> _Goal_
Write everything from the line containing "How do I perform: Open the 'Ankara" down to the line containing "Image resolution: width=499", with both of those lines included, as a JSON list of strings with one string per line. Leave out any blank lines.

++++

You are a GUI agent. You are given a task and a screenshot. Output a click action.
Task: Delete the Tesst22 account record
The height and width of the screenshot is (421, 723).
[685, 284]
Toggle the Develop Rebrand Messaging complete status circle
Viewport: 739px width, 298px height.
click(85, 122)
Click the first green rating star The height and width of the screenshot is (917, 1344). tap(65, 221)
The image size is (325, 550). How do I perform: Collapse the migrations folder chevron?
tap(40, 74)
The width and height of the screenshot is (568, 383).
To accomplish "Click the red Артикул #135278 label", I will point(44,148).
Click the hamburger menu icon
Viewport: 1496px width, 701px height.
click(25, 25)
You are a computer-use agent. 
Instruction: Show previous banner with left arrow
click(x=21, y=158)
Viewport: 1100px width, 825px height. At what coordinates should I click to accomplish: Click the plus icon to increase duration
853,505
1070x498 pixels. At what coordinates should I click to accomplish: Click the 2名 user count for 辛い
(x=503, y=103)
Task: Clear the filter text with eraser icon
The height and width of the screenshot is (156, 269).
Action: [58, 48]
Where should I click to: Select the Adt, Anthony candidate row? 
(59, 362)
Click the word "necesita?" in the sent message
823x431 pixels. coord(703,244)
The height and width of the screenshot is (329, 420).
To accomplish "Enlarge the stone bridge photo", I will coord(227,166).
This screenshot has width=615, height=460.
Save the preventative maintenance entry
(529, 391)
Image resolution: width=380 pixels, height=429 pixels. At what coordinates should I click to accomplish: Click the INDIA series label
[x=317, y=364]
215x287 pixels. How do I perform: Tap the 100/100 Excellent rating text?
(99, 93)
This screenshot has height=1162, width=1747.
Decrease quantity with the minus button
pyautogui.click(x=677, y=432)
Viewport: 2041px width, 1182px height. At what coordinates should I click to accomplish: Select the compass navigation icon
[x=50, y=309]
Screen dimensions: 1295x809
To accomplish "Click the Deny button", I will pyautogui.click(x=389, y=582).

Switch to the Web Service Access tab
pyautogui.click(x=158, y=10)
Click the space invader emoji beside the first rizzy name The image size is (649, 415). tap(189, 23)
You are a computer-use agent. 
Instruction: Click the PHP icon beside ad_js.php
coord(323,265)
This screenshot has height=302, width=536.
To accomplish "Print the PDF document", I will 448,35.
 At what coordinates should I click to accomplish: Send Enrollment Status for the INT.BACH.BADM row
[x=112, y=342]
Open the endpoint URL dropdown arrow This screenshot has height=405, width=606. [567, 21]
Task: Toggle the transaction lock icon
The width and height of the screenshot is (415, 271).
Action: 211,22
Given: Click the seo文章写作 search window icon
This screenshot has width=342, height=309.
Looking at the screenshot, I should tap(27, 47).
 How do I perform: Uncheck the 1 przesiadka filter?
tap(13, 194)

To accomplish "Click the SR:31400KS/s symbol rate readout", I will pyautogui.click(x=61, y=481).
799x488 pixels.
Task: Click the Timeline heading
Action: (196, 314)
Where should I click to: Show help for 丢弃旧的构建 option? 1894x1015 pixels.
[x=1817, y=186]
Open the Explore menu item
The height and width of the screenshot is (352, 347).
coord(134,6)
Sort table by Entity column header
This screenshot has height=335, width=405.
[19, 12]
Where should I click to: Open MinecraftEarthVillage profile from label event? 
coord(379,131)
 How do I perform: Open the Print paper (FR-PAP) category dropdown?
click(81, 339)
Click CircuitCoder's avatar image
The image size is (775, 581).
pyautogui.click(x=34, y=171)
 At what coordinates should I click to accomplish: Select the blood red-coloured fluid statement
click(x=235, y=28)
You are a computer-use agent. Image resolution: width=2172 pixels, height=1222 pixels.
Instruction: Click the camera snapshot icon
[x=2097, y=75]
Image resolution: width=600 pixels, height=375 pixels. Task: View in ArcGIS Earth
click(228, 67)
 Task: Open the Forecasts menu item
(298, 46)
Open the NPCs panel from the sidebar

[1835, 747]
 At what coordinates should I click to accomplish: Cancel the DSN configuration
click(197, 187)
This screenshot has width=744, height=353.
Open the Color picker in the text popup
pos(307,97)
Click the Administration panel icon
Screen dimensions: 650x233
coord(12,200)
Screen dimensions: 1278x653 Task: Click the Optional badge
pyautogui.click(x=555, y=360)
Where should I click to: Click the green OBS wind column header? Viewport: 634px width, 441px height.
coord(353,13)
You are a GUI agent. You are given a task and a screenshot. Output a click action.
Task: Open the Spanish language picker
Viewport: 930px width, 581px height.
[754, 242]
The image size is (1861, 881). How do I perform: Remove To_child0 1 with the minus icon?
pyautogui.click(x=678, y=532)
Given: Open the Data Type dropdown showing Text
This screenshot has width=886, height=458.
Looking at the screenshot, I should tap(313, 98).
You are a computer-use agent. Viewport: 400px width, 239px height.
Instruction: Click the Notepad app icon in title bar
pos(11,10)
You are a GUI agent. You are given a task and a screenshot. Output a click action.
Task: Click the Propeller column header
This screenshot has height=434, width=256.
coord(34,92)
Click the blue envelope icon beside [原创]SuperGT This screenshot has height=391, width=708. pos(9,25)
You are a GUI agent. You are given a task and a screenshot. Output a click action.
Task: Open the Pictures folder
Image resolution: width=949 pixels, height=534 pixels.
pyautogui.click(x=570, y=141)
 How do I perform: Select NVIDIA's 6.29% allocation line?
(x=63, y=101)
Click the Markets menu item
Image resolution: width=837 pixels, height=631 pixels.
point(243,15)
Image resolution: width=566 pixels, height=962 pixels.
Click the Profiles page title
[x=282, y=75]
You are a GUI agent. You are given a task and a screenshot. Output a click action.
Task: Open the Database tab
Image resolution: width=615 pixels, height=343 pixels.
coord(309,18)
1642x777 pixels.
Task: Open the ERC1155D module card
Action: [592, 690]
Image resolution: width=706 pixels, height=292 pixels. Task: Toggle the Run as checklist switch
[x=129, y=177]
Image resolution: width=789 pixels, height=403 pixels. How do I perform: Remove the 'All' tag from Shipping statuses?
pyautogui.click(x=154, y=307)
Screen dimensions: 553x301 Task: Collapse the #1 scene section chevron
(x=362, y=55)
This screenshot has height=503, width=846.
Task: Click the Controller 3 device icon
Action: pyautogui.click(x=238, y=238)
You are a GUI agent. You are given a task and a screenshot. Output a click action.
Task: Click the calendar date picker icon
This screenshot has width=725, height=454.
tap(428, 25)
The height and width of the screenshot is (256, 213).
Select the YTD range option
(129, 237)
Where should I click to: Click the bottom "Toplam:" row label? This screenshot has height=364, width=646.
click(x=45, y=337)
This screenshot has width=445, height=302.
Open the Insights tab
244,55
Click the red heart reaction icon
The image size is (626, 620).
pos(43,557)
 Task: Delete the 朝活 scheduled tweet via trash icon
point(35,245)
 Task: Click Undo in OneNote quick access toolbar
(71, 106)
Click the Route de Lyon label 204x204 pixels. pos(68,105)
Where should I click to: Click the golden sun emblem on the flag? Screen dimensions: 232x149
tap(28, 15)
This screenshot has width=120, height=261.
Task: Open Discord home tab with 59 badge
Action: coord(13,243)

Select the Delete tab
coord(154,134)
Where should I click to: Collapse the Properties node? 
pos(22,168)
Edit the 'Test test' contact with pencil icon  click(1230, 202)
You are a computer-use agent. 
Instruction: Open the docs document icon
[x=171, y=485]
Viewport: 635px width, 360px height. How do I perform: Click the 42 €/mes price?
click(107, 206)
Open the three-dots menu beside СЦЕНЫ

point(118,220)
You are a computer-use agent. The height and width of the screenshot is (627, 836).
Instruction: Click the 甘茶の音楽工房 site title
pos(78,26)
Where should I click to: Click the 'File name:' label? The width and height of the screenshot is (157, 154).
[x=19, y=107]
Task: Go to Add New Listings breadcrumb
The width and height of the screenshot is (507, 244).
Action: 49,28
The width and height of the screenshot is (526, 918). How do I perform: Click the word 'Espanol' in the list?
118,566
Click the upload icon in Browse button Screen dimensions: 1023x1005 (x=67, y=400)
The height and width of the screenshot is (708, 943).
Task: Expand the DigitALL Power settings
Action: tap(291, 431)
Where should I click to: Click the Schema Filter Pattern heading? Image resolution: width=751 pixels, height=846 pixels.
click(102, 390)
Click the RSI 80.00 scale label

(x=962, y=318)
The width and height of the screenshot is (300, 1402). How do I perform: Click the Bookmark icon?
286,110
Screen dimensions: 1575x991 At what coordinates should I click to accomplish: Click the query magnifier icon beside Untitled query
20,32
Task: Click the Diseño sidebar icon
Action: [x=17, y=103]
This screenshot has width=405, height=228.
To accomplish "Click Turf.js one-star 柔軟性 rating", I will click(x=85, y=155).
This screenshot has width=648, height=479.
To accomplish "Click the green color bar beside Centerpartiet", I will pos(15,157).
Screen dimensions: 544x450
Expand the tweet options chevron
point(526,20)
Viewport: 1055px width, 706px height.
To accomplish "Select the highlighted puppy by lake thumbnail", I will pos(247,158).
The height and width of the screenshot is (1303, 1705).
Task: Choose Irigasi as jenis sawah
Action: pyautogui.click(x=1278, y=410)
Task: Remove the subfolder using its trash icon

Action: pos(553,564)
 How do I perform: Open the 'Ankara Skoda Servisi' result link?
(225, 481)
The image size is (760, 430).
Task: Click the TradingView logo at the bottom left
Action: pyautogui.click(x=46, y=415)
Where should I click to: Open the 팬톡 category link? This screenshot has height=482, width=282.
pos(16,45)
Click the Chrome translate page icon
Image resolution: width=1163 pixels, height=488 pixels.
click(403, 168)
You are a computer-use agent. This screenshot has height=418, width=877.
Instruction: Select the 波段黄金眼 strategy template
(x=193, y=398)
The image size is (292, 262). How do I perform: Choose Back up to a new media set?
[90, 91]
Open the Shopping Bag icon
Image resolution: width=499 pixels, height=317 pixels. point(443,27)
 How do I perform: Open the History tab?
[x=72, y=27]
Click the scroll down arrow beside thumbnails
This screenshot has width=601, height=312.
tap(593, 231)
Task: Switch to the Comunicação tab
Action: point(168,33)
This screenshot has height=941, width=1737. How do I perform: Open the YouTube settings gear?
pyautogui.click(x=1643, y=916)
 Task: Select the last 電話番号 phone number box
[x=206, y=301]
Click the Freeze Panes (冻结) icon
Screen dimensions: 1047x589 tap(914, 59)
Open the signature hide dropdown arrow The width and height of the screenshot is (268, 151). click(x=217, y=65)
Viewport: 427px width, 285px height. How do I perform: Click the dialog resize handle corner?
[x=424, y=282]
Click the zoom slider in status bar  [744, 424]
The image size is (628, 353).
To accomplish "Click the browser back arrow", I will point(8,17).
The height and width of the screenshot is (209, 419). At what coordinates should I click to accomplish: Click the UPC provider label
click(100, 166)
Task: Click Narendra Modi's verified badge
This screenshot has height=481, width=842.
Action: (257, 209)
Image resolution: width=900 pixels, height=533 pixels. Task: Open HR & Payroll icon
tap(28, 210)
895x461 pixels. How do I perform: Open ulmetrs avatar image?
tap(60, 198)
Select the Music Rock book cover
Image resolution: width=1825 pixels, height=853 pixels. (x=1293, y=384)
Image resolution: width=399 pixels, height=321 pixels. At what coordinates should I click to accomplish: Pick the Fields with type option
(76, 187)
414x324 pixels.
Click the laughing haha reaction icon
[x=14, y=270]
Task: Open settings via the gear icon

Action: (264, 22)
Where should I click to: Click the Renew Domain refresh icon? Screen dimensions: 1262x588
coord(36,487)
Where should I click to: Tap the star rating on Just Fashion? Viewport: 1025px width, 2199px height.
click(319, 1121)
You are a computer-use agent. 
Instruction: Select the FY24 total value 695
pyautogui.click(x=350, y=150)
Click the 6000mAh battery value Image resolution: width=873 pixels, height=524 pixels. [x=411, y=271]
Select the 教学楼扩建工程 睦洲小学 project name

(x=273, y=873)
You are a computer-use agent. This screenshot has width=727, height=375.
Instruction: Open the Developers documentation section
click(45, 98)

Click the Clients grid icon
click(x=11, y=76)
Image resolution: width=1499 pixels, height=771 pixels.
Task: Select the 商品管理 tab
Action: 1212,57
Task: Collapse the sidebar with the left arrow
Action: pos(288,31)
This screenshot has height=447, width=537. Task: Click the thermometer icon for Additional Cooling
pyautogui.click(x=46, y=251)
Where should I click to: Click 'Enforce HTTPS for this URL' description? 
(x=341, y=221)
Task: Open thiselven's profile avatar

++++

> _Solved problem_
[
  " How do I perform: Open the 'Ankara Skoda Servisi' result link?",
  "(225, 481)",
  "The image size is (760, 430).",
  "Task: Click the TradingView logo at the bottom left",
  "Action: pyautogui.click(x=46, y=415)",
  "Where should I click to: Open the 팬톡 category link? This screenshot has height=482, width=282.",
  "pos(16,45)",
  "Click the Chrome translate page icon",
  "Image resolution: width=1163 pixels, height=488 pixels.",
  "click(403, 168)",
  "You are a computer-use agent. This screenshot has height=418, width=877.",
  "Instruction: Select the 波段黄金眼 strategy template",
  "(x=193, y=398)",
  "The image size is (292, 262). How do I perform: Choose Back up to a new media set?",
  "[90, 91]",
  "Open the Shopping Bag icon",
  "Image resolution: width=499 pixels, height=317 pixels. point(443,27)"
]